Material provided
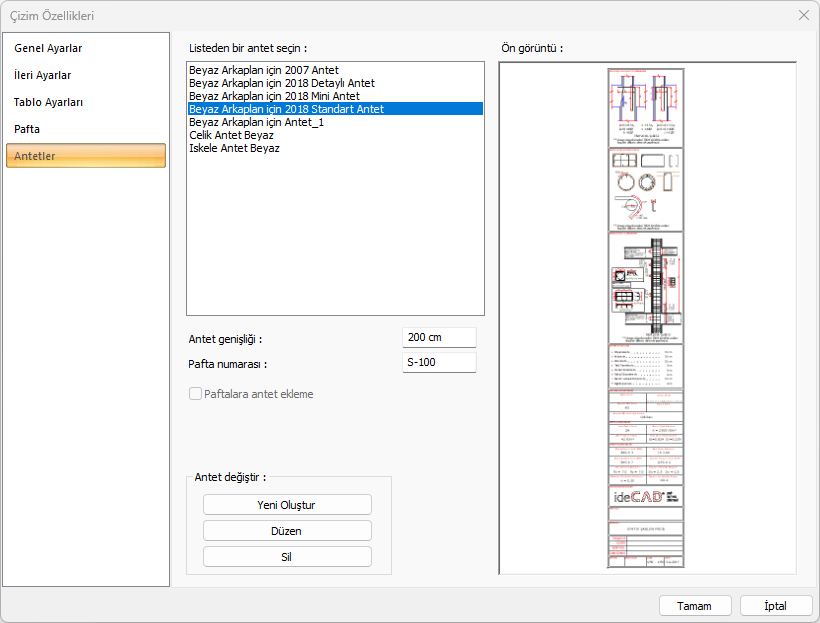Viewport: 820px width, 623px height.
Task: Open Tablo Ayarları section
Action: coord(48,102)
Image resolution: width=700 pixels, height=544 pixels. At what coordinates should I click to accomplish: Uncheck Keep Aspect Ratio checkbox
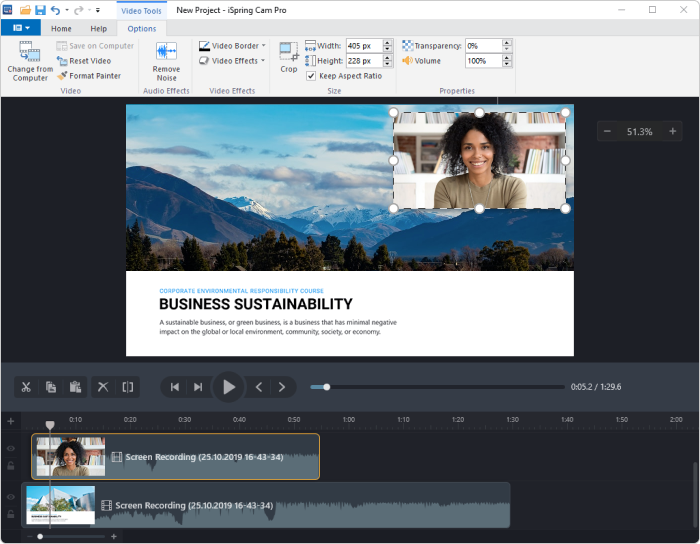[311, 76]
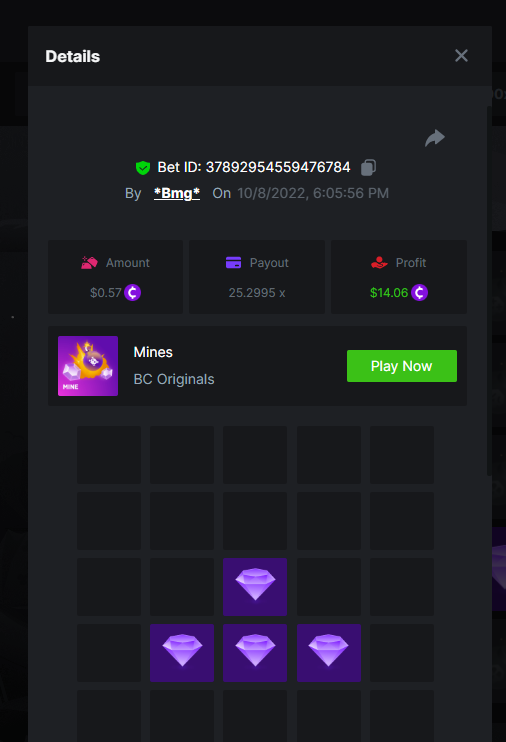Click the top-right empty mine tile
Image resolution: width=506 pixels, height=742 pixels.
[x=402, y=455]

---

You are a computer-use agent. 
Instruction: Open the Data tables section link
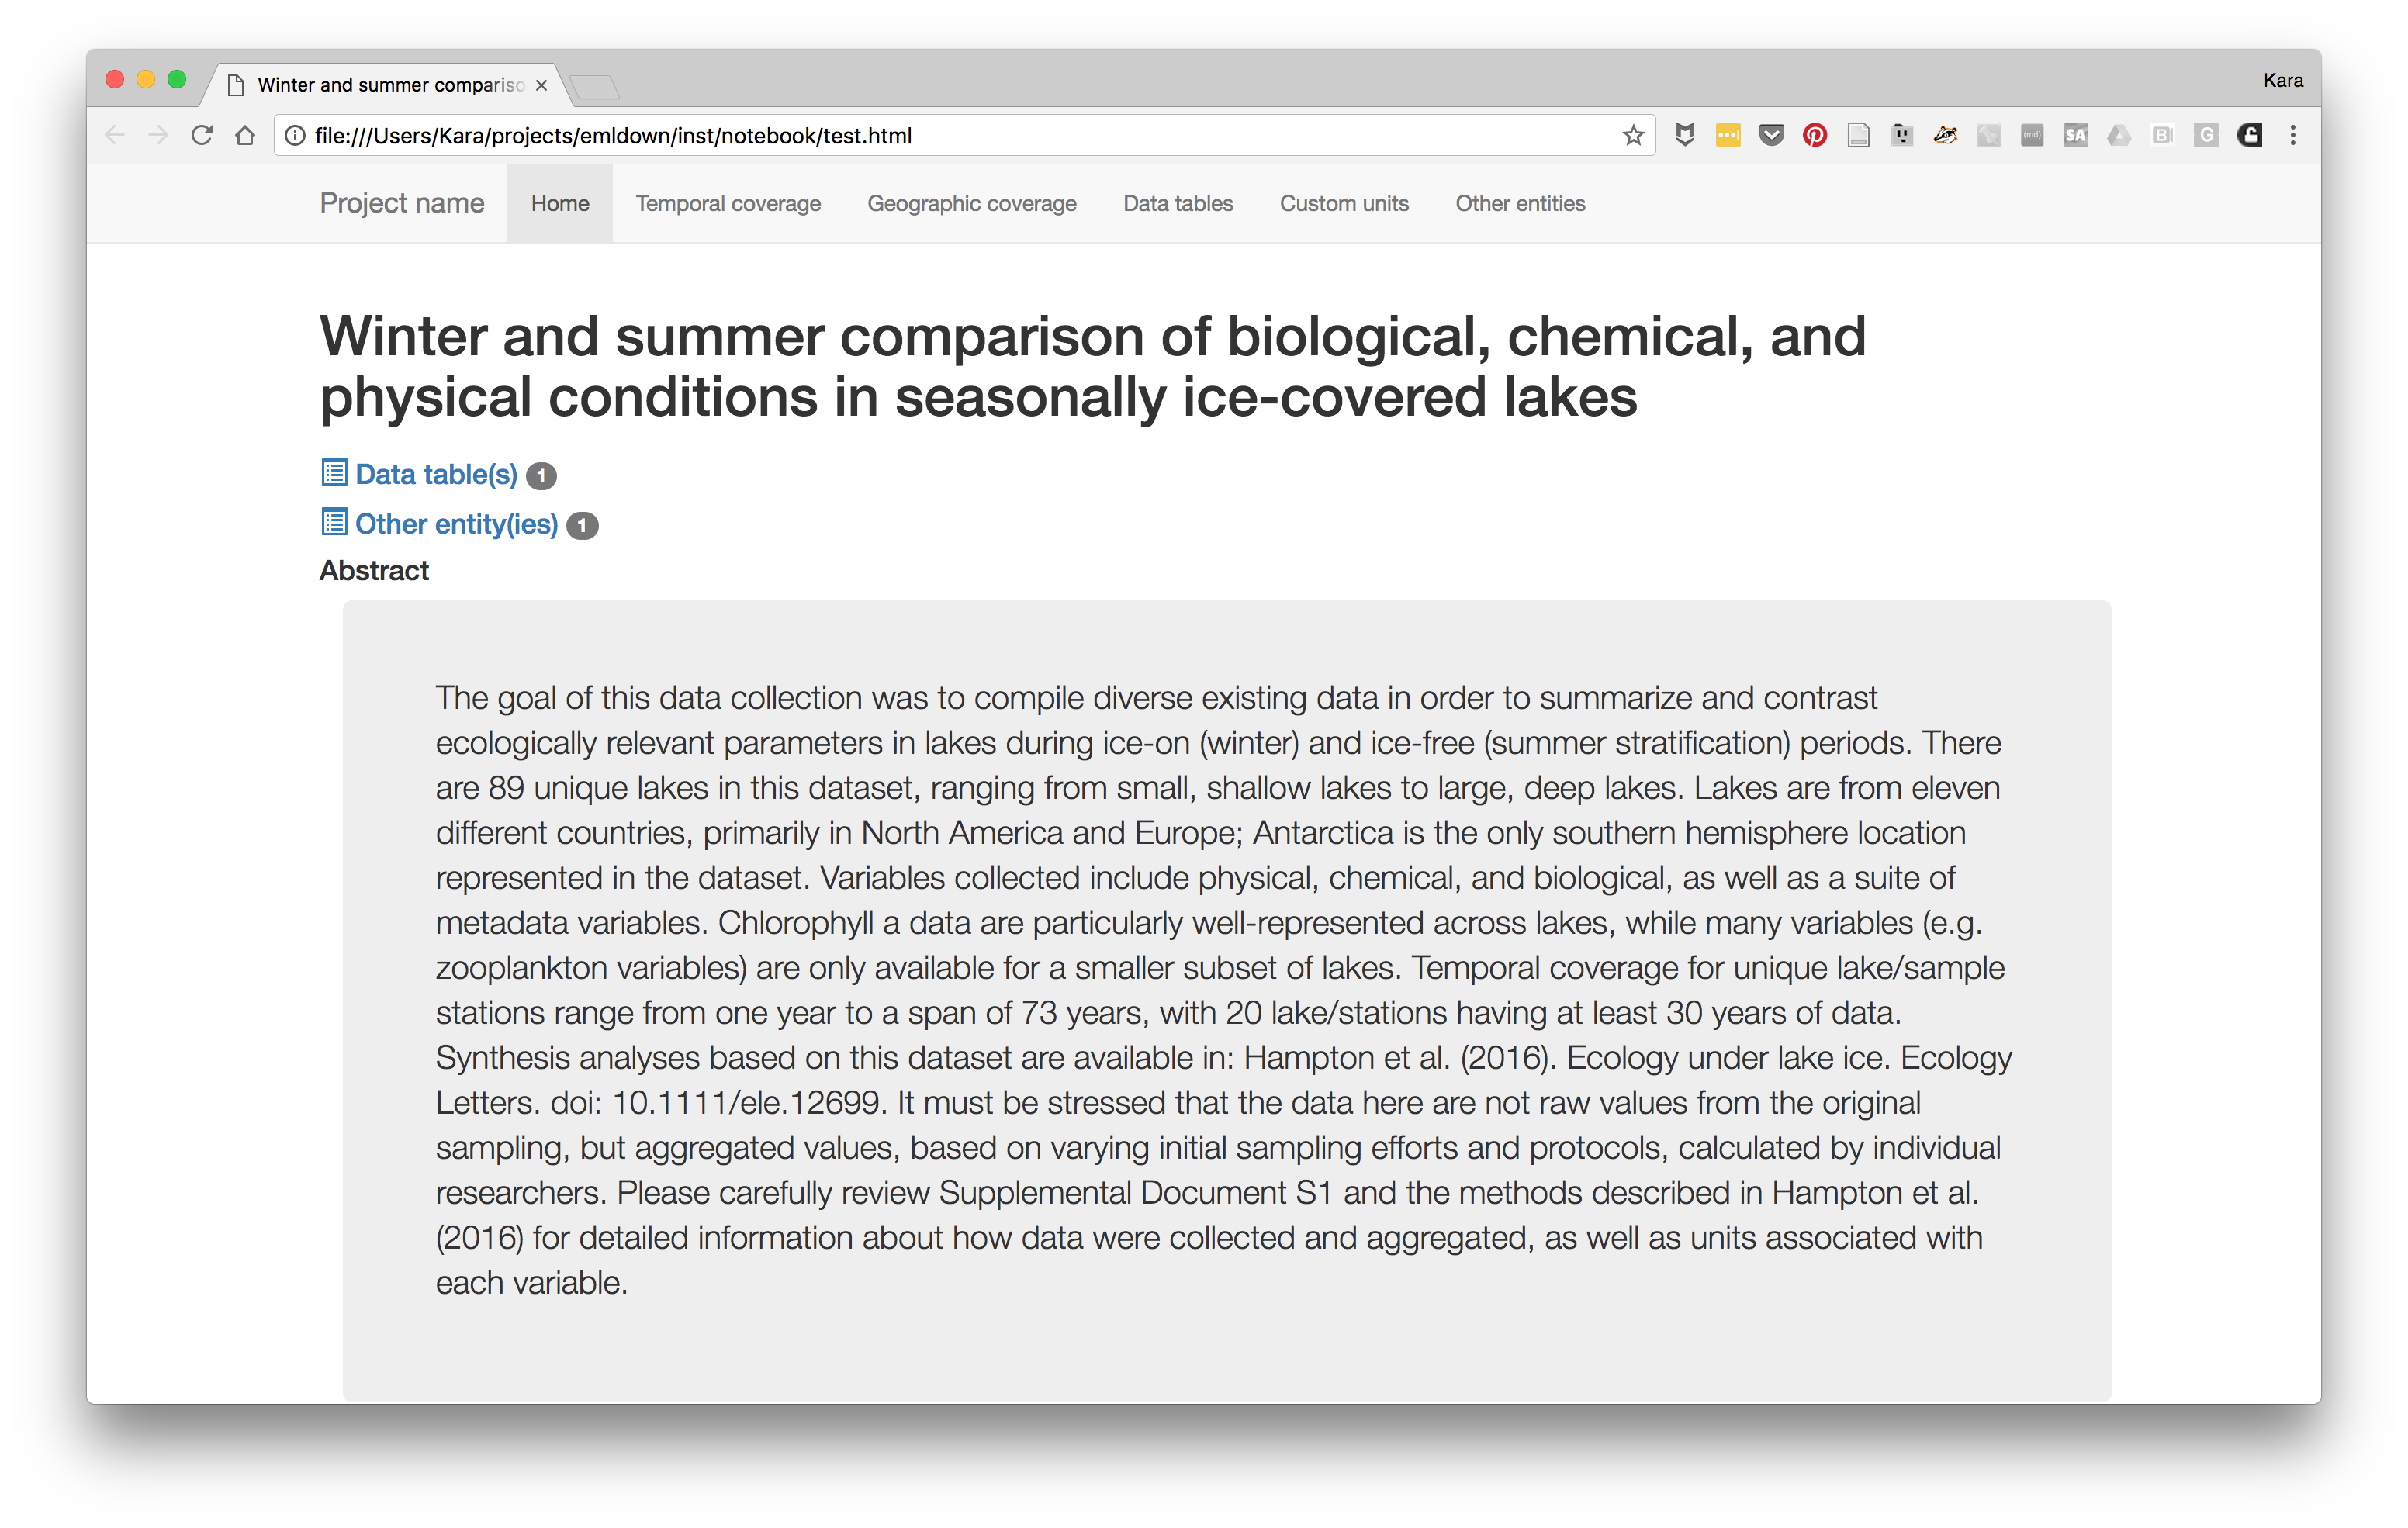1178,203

Exercise
Turn the stretch of the records from the line containing "Image resolution: width=700" through the line containing "[x=402, y=455]" into a Markdown table with the columns Row and Line. Skip blank lines and leave the pictures out.

Finished exercise
| Row | Line |
|---|---|
| 1 | Image resolution: width=700 pixels, height=544 pixels. At what coordinates should I click to accomplish: Uncheck Keep Aspect Ratio checkbox |
| 2 | [311, 76] |
| 3 | Click the top-right empty mine tile |
| 4 | Image resolution: width=506 pixels, height=742 pixels. |
| 5 | [x=402, y=455] |